Cycling specific Pilates Courses are available – please contact firstname.lastname@example.org or call me on 07801 444825 to discuss your club/individual needs.
Cycling is a healthy cardio vascular sport where you can become fit relatively quickly. However, when you sit on a bike – which lets face it is not ergonomically designed – you hold an awkward position for a sustained period of time, which results in poor posture.
So how can Pilates make you stronger on the bike? By strengthening the stabilising muscles the mobilising muscles work better and balance is restored, therefore, optimising a cyclist’s performance and competitive capacity. Pilates is beneficial to help restore postural alignment, shift the spine back into position, open up the chest, ease and prevent back pain and relieve the tension caused by sitting for long periods in a mechanically unsound position.

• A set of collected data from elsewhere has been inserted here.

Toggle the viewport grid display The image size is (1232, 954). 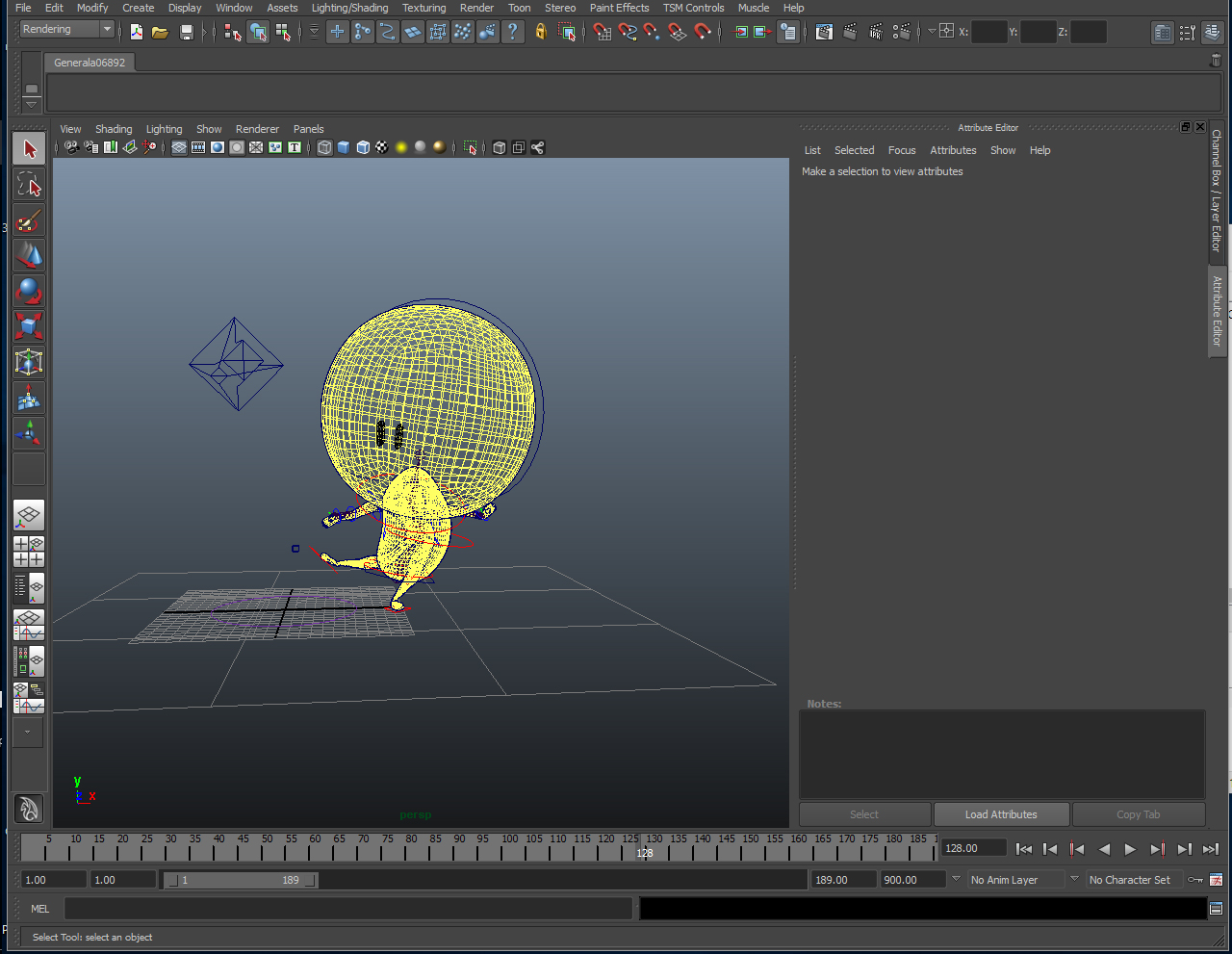click(x=179, y=147)
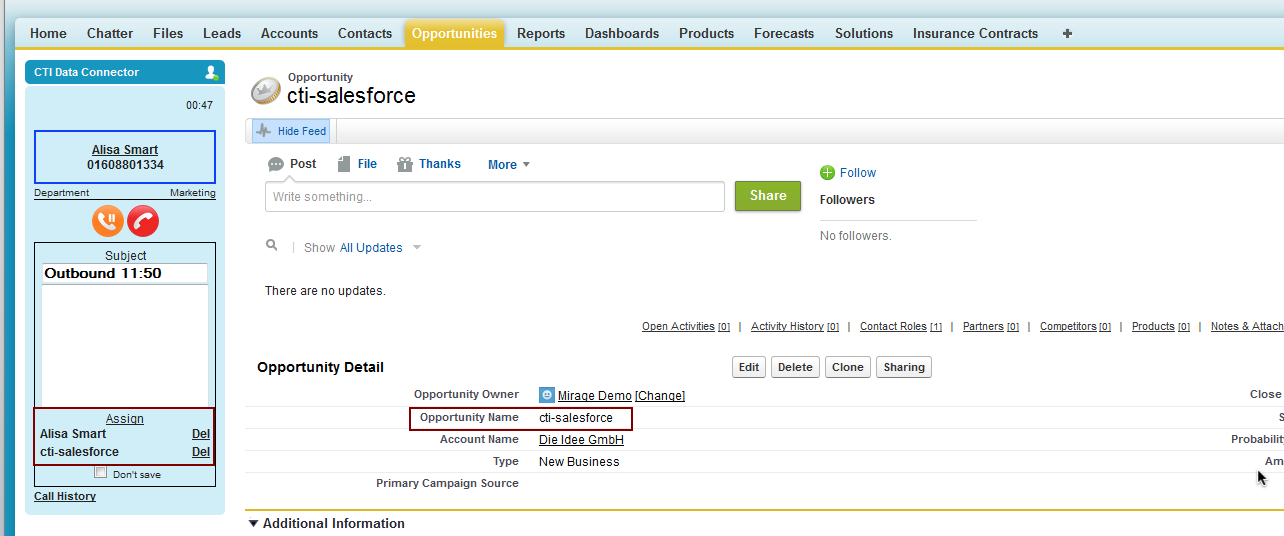Open the Call History link
Viewport: 1284px width, 536px height.
[x=65, y=496]
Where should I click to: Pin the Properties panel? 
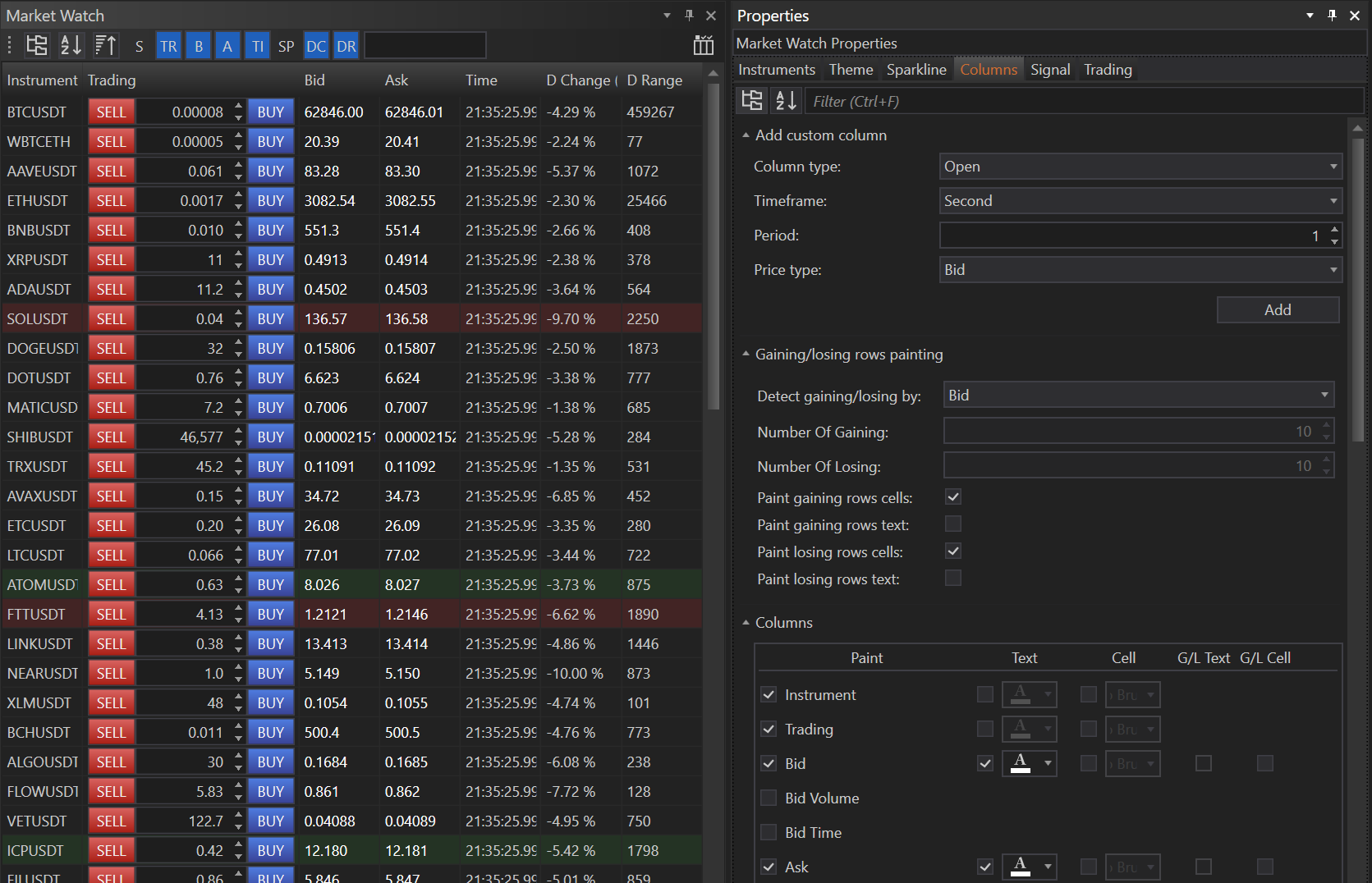(x=1332, y=16)
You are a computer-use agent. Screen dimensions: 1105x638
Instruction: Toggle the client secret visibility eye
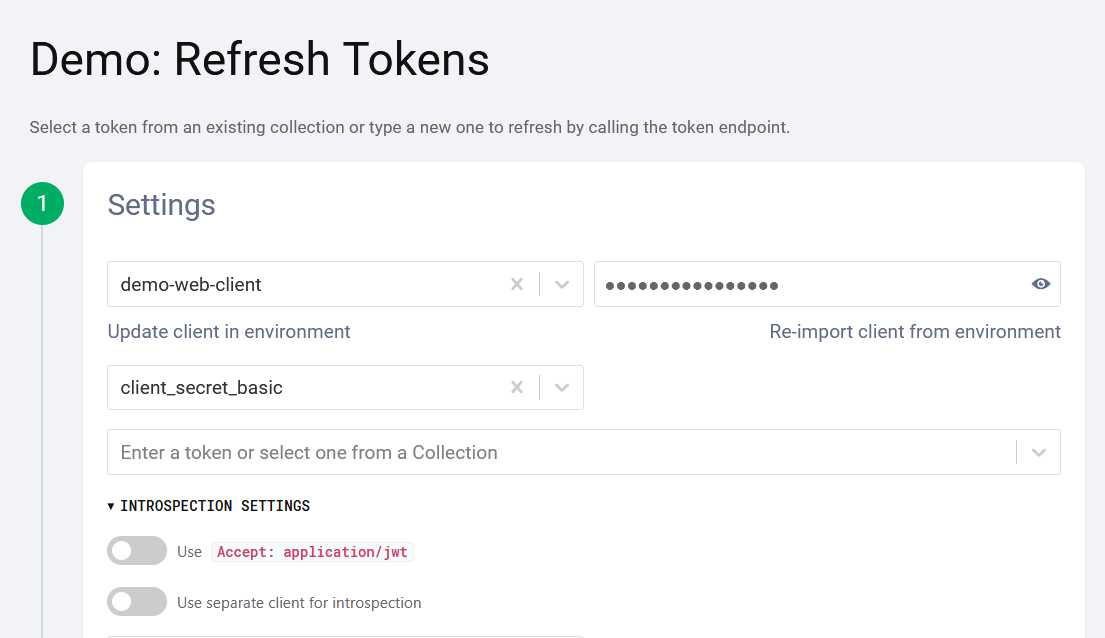pyautogui.click(x=1040, y=284)
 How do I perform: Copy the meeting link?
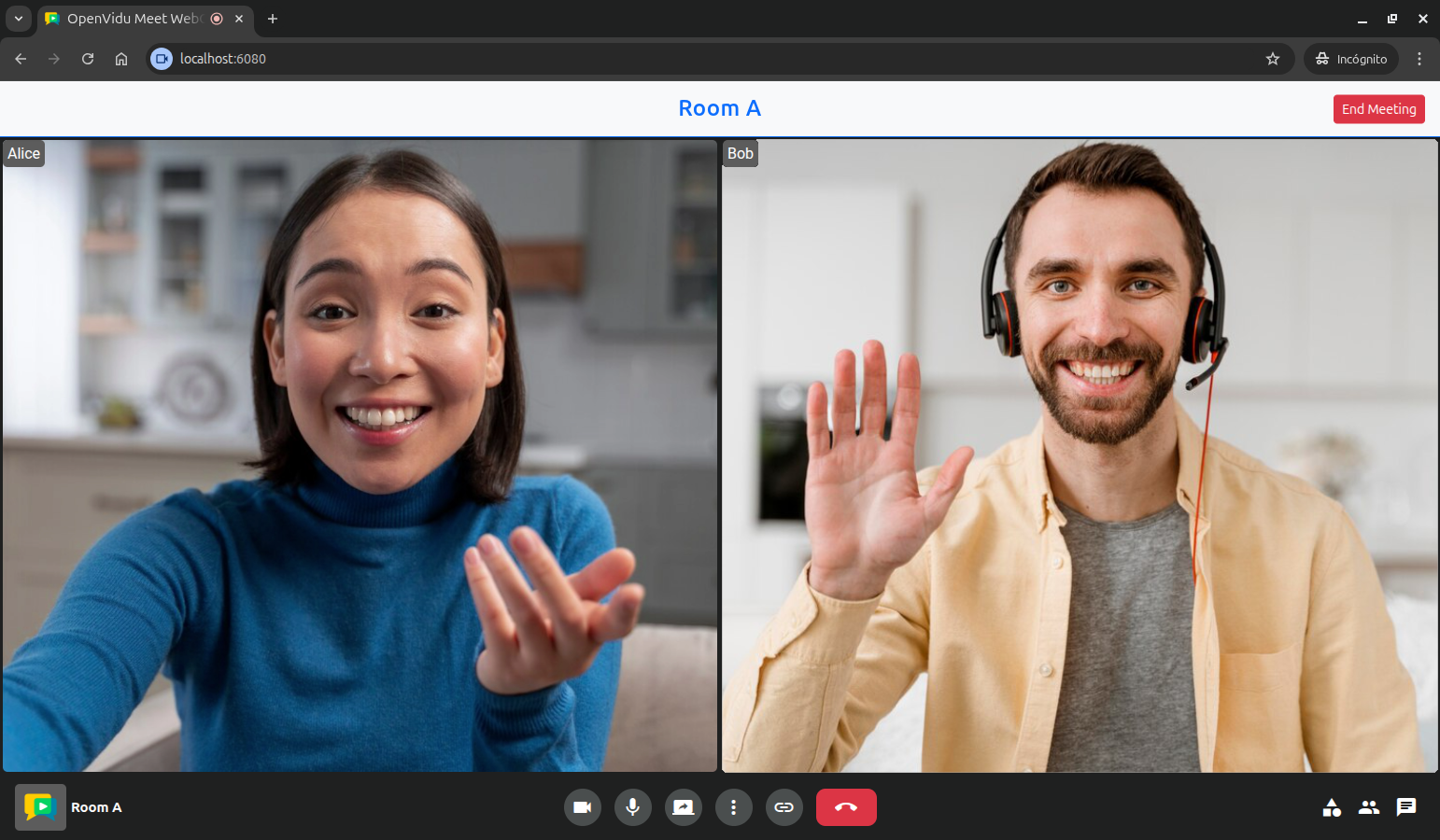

Professional cyclist Levi Leipheimer doesn’t work in the gym lifting weights. “I do Pilates,” he said. Leipheimer was doing two one-hour sessions a week in his pre-season buildup. “It’s unbelievably hard,” he said. “It uses all these little muscles that you don’t realize. It’s just about your body being in alignment and balanced and square — something you definitely need on a bike. Being in one position like that is not how we’re designed, and things start to deteriorate….
“I always like the way I feel when I leave a Pilates session. I just feel like I’m straight, standing erect.” And that’s important for Leipheimer who has often had back problems, the result of a ski accident that fractured some vertebrae in 1991 and a mass pileup in stage 1 of the 2003 Tour de France that broke his sit bone.